The shark nursery reminded me of the one in Palmyra Atoll, where I had been just a year ago, a site strictly protected by the United States Fish and Wildlife Service (USFWS) in partnership with The Nature Conservancy. I could not help but compare the stark differences in governance of Lakshadweep and Palmyra, with the latter almost unapproachable, even for us as a team of researchers, educators, and students, let alone illegal fishers. However, based on the reduced shark numbers compared to a few years earlier, illegal fishing is still suspected to occur at Palmyra and the neighbouring islands, though to a lesser extent compared to an unregulated place. In Lakshadweep access is not that difficult, and though mainland fishing boats are not permitted to conduct industrial fishing within the archipelago, our surveys among the island inhabitants indicate that the boundaries are suspected to be porous and industrial-scale fishing may still occur illegally in the region. Shark sightings at Palmyra were relatively more frequent compared to Lakshadweep, which may be indicative of the relative success of protective measures in Palmyra. However, this is symbolic of our oceans and reflects the reality that no part of the ocean is untouched and that ‘pristine’ is a very relative term. Irrespective of the presence or absence of regulations, the baby sharks were carefree, thriving, and frolicking in both places, at least for now.

However, as the tourism industry takes off with increasing popularity in the Lakshadweep archipelago, and as the government continues to invest in development of the archipelago for use not just in tourism but also for business meetings such as the G20 summit, the future of the island’s shark nurseries appears precarious. As a stark reminder of what was coming, just as we were driving away from the islands, we could see barges filled several feet high with furniture and concrete, and more were docking onto reefs close to the shore leaving a trail of destruction in their wake. Ironically, this was in preparation for the G20 science summit which aimed to discuss “sustainable development, health, environment, and climate change”. Organisers of the same G20 summit also aimed at uprooting and removing Yussuf’s friend and his family from his dwelling so the island could have a sanitised appearance. The same G20 summit which aimed to deliberate on sustainable development destroyed numerous reefs, uprooted communities, and disregarded local and indigenous cultures and heritage practices.

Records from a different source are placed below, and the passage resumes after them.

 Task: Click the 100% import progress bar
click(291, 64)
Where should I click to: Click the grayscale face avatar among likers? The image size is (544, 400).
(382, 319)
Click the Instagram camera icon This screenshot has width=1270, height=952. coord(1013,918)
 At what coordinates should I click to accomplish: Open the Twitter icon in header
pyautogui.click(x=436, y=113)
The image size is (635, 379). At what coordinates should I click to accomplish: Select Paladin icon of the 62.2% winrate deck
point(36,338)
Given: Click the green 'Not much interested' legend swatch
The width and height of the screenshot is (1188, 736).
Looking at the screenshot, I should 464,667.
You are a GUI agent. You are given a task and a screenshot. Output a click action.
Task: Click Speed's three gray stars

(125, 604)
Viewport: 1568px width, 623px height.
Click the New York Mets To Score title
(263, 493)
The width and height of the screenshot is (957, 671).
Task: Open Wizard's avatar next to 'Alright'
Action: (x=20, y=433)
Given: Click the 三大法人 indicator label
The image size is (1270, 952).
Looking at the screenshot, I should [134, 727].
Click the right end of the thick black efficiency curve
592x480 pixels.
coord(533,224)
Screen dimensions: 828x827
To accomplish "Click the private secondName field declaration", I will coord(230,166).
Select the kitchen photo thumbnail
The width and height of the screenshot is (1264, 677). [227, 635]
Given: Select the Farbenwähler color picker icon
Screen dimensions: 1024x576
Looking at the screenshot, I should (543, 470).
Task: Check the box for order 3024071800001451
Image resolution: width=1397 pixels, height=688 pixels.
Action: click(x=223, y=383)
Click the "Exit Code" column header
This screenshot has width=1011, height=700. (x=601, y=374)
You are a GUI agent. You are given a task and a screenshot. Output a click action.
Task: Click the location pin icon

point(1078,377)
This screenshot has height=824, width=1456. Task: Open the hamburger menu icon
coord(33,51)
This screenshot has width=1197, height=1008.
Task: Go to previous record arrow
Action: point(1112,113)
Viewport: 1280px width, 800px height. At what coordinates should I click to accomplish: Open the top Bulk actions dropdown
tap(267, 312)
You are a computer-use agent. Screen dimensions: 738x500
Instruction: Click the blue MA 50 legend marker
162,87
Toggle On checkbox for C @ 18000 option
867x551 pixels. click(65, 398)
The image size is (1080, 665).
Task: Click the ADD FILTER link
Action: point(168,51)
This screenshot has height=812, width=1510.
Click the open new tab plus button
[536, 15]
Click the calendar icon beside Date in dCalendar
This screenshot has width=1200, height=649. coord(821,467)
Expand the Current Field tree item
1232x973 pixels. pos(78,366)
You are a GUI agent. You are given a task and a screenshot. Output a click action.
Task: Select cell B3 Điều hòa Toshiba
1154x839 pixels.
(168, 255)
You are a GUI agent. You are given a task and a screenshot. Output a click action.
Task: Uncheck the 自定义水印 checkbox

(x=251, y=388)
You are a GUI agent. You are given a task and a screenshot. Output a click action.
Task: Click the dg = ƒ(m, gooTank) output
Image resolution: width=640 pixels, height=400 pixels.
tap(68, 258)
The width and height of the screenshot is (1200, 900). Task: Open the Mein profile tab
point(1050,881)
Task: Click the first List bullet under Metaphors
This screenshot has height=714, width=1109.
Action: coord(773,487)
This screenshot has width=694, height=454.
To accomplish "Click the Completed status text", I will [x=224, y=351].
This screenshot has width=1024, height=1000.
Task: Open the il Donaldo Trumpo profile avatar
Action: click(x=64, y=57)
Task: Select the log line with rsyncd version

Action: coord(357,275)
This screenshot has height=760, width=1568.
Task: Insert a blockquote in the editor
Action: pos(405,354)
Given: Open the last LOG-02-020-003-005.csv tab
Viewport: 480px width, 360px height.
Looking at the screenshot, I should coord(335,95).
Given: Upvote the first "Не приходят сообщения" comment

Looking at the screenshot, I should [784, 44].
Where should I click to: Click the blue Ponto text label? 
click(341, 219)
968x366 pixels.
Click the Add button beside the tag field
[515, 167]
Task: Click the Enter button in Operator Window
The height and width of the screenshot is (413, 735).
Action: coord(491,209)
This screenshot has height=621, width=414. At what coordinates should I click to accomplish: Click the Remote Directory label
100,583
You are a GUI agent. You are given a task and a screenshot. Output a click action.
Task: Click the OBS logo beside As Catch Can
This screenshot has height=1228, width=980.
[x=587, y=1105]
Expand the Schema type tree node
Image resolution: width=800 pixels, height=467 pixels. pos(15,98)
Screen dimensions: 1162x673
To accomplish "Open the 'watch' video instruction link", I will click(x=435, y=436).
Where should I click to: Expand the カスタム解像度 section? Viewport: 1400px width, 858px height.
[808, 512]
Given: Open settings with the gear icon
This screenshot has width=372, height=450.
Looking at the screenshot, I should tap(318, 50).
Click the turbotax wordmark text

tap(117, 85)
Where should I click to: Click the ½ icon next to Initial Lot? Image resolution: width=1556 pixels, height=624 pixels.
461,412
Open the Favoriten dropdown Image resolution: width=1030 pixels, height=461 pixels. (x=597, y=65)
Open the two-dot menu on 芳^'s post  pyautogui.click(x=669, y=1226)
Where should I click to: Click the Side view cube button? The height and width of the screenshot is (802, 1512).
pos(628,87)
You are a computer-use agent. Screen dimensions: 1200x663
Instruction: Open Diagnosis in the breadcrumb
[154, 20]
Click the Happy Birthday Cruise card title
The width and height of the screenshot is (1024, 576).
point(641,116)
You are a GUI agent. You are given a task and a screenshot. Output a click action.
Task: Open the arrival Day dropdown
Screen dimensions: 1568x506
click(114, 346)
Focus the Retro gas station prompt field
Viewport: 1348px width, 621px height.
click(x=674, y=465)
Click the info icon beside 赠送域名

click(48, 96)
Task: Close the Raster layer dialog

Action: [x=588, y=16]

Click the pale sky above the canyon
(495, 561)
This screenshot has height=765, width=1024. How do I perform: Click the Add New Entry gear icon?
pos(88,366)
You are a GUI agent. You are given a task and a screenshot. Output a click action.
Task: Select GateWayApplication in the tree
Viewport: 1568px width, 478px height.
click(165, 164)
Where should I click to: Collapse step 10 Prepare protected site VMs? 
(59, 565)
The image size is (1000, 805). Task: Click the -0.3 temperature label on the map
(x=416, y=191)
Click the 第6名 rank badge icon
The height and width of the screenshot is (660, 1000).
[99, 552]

India lacks effective marine protected areas and effective regulations in its fisheries. At the current rate it will lose a vast portion of its biodiversity to fisheries related mortality.

Commercial fisheries, one of the largest revenue contributors to India’s GDP, are already suffering from reduced catch per unit effort and will continue to decline further as apex predator populations are decimated and the health of ecosystems deteriorates. We need to invest in community-based approaches for a sustainable and effective conservation model.

By engaging with community knowledge, practices, and frameworks, we can protect not only these species, but the people who live alongside them
By engaging with community knowledge, practices, and frameworks, we can protect not only these species, but the people who live alongside them

The people of Lakshadweep want to preserve their island ecology and the marine wilderness. Through community-led, co-created projects, we can help them protect these thriving nursery grounds which support the vast majority of sharks, ray and turtle species found in the region. By engaging with community knowledge, practices, and frameworks, we can protect not only these species, but the people who live alongside them. I am hopeful that work led by others [7–9] and myself [10,11] will enable the identification of biodiversity hotspots and nursery areas for sharks and rays which can be protected by community-supported sustainable approaches. I am hopeful that these nursery grounds will continue to support and replenish the biodiversity of surrounding areas and preserve the biocultural heritage of people for generations to come.